Data extracted from a collection
----
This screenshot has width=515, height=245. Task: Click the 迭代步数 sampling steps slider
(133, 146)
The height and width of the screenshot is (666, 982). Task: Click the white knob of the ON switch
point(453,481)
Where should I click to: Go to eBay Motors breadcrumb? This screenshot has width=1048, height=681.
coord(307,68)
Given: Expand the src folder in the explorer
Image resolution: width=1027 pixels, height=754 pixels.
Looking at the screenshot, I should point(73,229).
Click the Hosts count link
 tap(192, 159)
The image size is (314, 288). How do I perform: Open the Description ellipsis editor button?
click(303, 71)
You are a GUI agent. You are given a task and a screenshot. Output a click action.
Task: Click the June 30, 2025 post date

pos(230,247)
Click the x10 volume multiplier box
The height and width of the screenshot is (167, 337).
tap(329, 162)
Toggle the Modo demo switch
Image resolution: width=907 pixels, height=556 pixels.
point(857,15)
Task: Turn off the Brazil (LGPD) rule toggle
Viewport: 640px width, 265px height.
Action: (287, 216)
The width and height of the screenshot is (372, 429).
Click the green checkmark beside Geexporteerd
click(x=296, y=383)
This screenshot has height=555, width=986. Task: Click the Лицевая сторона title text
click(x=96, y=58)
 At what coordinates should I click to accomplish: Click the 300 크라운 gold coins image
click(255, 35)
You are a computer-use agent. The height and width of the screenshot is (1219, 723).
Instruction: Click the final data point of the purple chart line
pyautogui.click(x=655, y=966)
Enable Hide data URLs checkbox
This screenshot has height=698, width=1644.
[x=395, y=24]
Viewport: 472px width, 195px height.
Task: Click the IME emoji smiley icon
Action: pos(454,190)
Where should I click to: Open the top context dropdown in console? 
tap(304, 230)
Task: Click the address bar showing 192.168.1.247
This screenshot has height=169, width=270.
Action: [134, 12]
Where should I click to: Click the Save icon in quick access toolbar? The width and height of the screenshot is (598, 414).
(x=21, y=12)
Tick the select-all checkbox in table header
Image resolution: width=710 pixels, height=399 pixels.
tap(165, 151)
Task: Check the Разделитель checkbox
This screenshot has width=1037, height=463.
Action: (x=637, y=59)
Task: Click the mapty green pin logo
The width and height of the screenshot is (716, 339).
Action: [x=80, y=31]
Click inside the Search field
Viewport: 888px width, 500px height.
----
Going from the line that contains "Click inside the Search field" to the last line of the records, reproduce every line as written.

* [Exercise solution]:
Click inside the Search field
Viewport: 888px width, 500px height.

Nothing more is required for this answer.